## Your assignment
When you reach the line in the data below that contains "Click the 'Select", please start repeating lines exactly, and stop after the line that contains "1376x885 [215, 592]", repeating nothing else.
*** Opening Material supplied ***
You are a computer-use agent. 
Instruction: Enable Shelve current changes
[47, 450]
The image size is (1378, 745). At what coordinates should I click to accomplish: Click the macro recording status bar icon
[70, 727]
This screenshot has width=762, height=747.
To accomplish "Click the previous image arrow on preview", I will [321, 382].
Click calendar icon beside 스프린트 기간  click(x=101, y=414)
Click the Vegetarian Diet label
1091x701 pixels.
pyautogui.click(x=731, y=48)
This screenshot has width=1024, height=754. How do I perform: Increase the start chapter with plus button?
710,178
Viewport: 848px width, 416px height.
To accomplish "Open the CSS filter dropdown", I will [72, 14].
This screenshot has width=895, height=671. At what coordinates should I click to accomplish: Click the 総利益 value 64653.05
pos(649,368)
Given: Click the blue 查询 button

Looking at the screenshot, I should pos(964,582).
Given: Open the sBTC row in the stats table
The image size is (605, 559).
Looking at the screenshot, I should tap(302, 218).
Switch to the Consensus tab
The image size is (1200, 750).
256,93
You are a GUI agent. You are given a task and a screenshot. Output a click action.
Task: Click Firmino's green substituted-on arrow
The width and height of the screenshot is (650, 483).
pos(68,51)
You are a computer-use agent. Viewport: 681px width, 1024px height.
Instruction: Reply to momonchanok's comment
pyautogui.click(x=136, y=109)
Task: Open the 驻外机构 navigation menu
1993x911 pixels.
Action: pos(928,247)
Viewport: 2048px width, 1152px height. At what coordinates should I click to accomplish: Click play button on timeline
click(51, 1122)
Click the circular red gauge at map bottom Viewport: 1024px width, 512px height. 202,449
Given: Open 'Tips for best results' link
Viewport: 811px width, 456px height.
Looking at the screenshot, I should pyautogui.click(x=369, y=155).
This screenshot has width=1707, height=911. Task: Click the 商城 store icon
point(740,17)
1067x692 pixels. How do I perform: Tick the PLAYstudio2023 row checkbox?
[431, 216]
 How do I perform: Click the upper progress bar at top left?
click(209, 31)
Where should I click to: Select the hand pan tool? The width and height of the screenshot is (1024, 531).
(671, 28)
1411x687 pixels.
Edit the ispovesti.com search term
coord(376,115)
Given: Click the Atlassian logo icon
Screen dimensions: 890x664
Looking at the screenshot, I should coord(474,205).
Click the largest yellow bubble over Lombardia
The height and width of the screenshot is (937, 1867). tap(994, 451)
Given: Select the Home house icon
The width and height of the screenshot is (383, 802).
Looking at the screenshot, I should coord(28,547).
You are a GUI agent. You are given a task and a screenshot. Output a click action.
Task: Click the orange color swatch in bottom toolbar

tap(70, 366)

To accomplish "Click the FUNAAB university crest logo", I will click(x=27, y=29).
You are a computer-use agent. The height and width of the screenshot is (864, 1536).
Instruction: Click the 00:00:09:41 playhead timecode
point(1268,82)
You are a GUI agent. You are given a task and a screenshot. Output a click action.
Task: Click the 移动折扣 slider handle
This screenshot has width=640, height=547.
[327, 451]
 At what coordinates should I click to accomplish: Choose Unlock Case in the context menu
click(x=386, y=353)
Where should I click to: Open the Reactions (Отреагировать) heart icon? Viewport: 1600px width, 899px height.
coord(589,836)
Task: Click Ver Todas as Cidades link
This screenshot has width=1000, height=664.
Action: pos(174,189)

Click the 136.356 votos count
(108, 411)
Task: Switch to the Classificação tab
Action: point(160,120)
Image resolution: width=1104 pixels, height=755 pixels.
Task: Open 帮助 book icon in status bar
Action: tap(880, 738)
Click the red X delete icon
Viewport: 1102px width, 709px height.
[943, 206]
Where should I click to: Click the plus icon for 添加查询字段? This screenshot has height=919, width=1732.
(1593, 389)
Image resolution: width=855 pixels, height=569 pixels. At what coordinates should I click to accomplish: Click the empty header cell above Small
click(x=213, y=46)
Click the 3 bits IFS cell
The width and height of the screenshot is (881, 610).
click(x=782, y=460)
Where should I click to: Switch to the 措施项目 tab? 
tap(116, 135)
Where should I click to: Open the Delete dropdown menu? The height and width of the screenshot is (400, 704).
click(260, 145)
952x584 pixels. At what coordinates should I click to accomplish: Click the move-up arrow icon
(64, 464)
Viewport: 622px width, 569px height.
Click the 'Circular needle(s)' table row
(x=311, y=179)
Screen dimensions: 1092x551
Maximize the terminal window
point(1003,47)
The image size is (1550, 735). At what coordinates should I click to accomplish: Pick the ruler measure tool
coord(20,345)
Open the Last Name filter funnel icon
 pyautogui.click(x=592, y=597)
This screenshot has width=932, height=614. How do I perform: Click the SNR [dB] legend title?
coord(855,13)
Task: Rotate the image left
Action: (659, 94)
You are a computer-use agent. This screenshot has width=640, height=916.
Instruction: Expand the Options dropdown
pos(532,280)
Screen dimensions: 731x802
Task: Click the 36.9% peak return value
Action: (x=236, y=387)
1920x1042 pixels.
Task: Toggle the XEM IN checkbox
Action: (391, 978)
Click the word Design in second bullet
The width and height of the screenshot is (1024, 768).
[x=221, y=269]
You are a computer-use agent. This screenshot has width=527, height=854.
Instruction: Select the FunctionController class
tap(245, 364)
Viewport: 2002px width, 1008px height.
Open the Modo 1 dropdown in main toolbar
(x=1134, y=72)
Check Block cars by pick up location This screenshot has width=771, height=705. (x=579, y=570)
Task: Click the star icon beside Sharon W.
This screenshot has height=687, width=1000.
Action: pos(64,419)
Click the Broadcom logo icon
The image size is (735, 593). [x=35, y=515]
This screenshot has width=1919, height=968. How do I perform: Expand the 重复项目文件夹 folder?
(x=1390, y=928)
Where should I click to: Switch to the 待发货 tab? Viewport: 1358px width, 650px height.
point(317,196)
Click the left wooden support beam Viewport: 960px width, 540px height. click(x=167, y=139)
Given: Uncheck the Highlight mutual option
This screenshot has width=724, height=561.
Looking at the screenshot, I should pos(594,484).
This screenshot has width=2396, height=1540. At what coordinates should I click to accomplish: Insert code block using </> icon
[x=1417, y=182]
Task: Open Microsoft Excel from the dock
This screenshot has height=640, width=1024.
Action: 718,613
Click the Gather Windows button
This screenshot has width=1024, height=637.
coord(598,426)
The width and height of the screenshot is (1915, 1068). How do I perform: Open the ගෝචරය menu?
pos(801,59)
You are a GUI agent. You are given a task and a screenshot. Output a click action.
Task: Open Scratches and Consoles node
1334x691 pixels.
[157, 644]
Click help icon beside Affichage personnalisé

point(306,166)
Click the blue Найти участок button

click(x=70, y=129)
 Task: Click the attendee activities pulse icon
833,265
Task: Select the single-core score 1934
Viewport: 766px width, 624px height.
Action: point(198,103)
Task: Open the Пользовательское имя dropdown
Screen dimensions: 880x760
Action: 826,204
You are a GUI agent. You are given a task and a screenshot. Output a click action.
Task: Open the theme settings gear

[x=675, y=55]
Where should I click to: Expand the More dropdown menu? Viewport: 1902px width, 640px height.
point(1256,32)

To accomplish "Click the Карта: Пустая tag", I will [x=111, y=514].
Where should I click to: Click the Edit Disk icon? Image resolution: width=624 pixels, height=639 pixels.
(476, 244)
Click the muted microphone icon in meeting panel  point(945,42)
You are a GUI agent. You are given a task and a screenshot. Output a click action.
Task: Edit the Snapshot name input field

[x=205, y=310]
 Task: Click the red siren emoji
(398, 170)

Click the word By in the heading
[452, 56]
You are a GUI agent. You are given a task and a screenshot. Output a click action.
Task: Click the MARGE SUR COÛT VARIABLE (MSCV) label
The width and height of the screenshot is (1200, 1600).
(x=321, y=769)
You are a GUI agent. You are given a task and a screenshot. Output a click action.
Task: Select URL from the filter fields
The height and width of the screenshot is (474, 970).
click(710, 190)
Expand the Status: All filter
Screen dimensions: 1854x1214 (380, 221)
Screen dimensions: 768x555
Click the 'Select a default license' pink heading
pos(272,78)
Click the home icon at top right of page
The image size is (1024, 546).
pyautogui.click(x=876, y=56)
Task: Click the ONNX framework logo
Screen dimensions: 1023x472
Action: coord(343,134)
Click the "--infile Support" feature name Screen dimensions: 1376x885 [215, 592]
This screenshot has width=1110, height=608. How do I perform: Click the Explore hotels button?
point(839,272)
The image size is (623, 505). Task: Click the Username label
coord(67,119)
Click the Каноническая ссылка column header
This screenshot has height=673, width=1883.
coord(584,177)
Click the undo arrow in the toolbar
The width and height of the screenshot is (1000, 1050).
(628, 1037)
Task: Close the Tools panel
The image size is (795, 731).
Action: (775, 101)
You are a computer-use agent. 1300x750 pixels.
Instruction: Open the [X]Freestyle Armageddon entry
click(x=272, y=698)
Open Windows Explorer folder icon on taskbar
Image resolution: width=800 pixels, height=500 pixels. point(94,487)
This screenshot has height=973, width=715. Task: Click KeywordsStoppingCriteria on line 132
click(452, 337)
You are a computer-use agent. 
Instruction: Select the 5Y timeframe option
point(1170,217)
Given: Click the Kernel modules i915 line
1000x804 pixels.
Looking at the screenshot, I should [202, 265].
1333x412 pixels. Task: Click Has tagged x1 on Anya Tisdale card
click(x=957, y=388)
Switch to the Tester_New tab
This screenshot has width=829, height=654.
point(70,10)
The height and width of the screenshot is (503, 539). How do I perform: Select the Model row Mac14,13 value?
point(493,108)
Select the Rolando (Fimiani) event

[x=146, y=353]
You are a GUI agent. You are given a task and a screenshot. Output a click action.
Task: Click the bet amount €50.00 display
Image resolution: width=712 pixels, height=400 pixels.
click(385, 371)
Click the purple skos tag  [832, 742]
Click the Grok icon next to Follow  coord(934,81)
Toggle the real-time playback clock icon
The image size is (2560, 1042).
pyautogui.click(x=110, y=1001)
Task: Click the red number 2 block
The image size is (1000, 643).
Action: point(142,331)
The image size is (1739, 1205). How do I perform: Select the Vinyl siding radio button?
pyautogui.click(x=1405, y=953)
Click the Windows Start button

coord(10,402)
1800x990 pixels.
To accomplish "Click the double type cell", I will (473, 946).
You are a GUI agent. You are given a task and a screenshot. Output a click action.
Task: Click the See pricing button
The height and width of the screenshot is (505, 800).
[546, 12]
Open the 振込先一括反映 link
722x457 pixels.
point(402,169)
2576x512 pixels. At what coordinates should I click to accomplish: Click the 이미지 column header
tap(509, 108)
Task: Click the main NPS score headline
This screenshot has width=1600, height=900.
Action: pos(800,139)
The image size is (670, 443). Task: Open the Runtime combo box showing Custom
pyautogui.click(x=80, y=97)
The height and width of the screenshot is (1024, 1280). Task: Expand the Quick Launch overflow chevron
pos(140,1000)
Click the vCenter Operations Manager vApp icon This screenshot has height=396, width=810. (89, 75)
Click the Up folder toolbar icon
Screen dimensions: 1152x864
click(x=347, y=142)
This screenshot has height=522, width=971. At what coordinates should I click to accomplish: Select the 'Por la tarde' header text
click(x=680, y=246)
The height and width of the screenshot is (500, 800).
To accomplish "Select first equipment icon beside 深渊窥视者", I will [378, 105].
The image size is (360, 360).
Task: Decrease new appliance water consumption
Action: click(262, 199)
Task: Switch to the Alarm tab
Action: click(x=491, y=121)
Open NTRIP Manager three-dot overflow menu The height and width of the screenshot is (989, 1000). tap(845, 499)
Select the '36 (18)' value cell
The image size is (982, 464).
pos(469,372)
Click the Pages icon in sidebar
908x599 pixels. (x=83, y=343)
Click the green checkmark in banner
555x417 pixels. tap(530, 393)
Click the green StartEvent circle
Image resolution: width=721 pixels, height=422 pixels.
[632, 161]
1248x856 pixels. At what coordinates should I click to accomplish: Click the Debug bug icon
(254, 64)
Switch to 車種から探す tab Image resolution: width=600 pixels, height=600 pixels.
*** Closing Material supplied ***
## Exercise response
Click the 'Select a default license' pink heading
pos(272,78)
Click the home icon at top right of page
The image size is (1024, 546).
pyautogui.click(x=876, y=56)
Task: Click the ONNX framework logo
Screen dimensions: 1023x472
Action: coord(343,134)
Click the "--infile Support" feature name Screen dimensions: 1376x885 [215, 592]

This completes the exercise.